Reproduce word for word the portion of the passage on Chan and the scriptural teachings between "The first statement" and "sayings and meetings.", inclusive.

Passage provided>
⁂
The differences go back to the interpretation of the Long Scroll of the Treatise on the Two Entrances and Four Practices, a text attributed to Bodhidharma. In this text, the "entrance by principle" (li-ju) is characterized in two ways:

Entrance by principle is said to "awaken one to the truth [wu-tsung] in accordance with [scriptural] teaching [chi-chiao]." Later, after realizing true nature [chen-hsing], one is said to "reside fixedly, without wavering, never again to be swayed by written teachings [wen-chiao]."

The first statement can be seen as a support of the harmony between the teachings and Chan. The second statement can be seen as a support of a "special transmission outside the teachings".

====Recorded Sayings and Encounter Dialogue====
From the "question-and-answer format that had been developed as a means of conveying Buddhist teachings" developed the "yü-lü" genre, the recorded sayings of the masters, and the encounter dialogues. The best-known example is the "Lin-ji yü-lü". These recorded sayings are not verbatim recordings of the sayings of the masters, but well-edited texts, written down up to 160 years after the supposed sayings and meetings.
⁂
Supplied data>
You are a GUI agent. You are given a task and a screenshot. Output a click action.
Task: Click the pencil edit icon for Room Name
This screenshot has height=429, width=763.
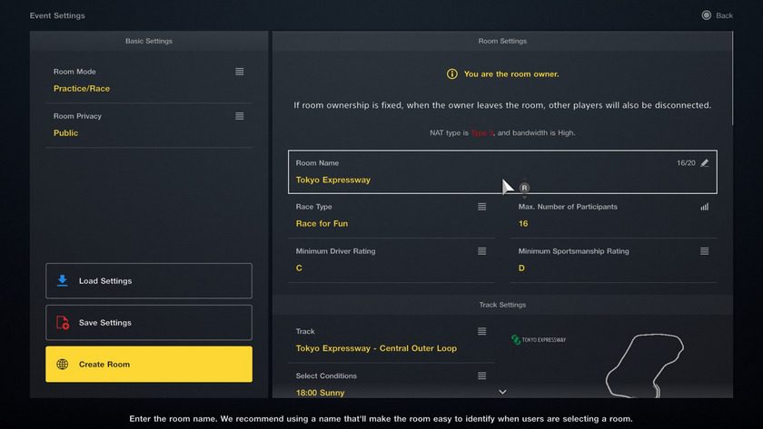pyautogui.click(x=705, y=162)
⁂
Written answer>
The first statement can be seen as a support of the harmony between the teachings and Chan. The second statement can be seen as a support of a "special transmission outside the teachings".

====Recorded Sayings and Encounter Dialogue====
From the "question-and-answer format that had been developed as a means of conveying Buddhist teachings" developed the "yü-lü" genre, the recorded sayings of the masters, and the encounter dialogues. The best-known example is the "Lin-ji yü-lü". These recorded sayings are not verbatim recordings of the sayings of the masters, but well-edited texts, written down up to 160 years after the supposed sayings and meetings.